Découragée mais jamais vaincue, Lillka se tourne vers le no 20, où elle a vécu, espérant cette fois obtenir la bénédiction d’Alan Ganoo, autre vétéran de la politique mauricienne et ancien compagnon de route de son père. Cette fois, elle croit y parvenir. Ganoo, plus conciliant que Collendavelloo ou Bérenger, lui accorde le ticket sous les couleurs de son parti, le MPM. Tout semble se mettre en place, la hiérarchie de l’alliance approuve. Lillka descend sur le terrain, prépare minutieusement son entrée en politique, et commence à inspirer d’autres femmes, à leur montrer qu’elles aussi peuvent prétendre à des postes de pouvoir, qu’elles ne sont pas vouées à rester dans l’ombre de ces hommes qui les dominent.
Mais voilà que la machine politique, avec ses rouages impitoyables, se met en branle. À la dernière minute, Lillka est évincée. Un coup de téléphone, un murmure en coulisses, et tout bascule.

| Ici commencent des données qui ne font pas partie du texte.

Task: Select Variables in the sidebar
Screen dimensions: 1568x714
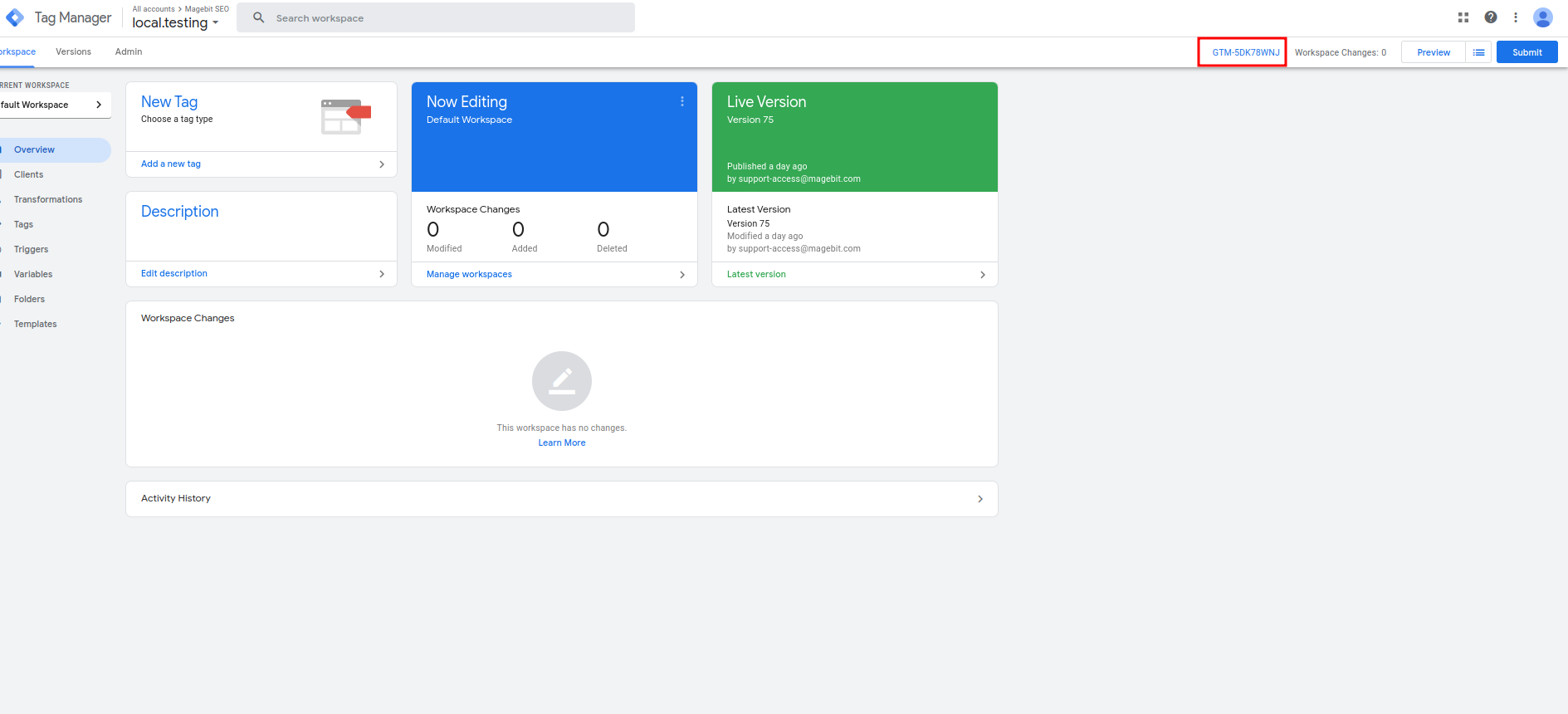Action: point(33,274)
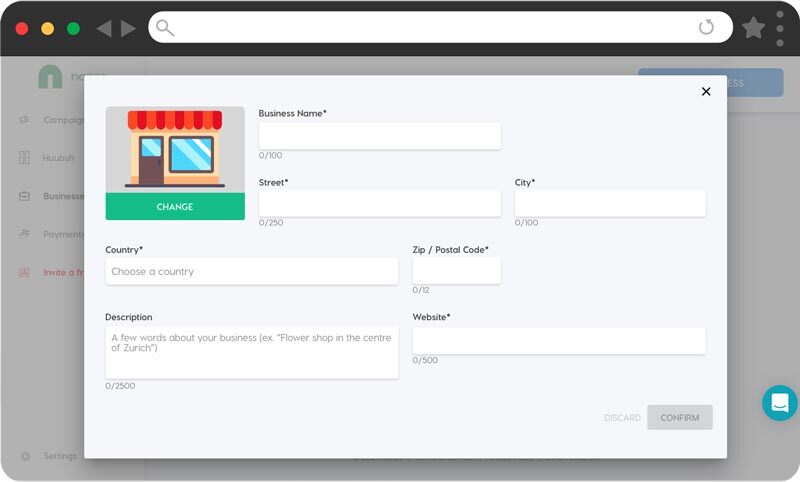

Un autre homme, comme par hasard de la même communauté que Lillka, Miven Tirvengadum, obtient le ticket du no 20, ce «ticket-sésame» qui est arraché à Lillka. Ganoo perd une deuxième fois face au PMSD de XLD et ses dix tickets, sans même un mot d’explication. On n’a pas jugé utile de prévenir Lillka qu’une décision avait déjà été prise pour la remplacer. Une fois encore, une femme est sacrifiée, effacée des discussions, reléguée au second plan. Sans que personne ne s’en émeuve.
Lillka, fidèle à elle-même, reste silencieuse, préférant attendre avant de dévoiler toute l’amertume qu’elle ressent. Mais derrière son silence, une vérité plus profonde émerge : la politique reste un monde d’hommes, un monde où les femmes ne sont tolérées que tant qu’elles n’ébranlent pas l’ordre établi. Et cet ordre par des hommes accrochés à leurs privilèges ne fait aucune place aux Lillka de ce monde.
Comme le dirait Maya Angelou, «Vous pouvez m’enchaîner, me torturer, mais vous ne pourrez jamais m’empêcher de me lever.» Lillka, malgré les embûches, se relèvera forcément. Mais pour combien de temps encore devrons-nous attendre avant que la politique mauricienne cesse de sacrifier ses femmes capables, formées et méritantes, sur l’autel des ambitions masculines ou sur celui des alliances qui sont tout sauf naturelles...
PS: Après avoir reçu la confirmation officielle, elle a consenti à nous accorder un entretien qui était publié le lundi 7 octobre en tant que future candidate au no 20.
Question de l’express : Avec le système politique actuel, qui met l’accent sur les patronymes connus et les dynasties, pourquoi s’engage-t-on en politique?
Lillka Cuttaree : S’engager en politique demande du courage et j’aime rappeler le motto de la Harvard Kennedy School dont je suis une alumni : «Do not ask what the country can do for you but what you can do for the country.» C’était le discours inaugural du président Kennedy en 1961.
L’engagement politique est une lourde responsabilité. Je souhaite que ce choix inspire d’autres femmes, de tous bords politiques, à se lancer dans l’arène politique et je salue celles qui se sont déjà engagées. Les femmes parlementaires amènent un recadrage vers des politiques publiques plus inclusives, créent de l’harmonie sociale.
Il est important d’aligner ces compétences diversifiées pour créer de la vraie valeur. La notion de servir son pays doit rester un acte noble et respecté. Je rentre dans cette course pour amener de l’inspiration, de l’impact et de la cohésion. Ne pas essayer n’est plus une option.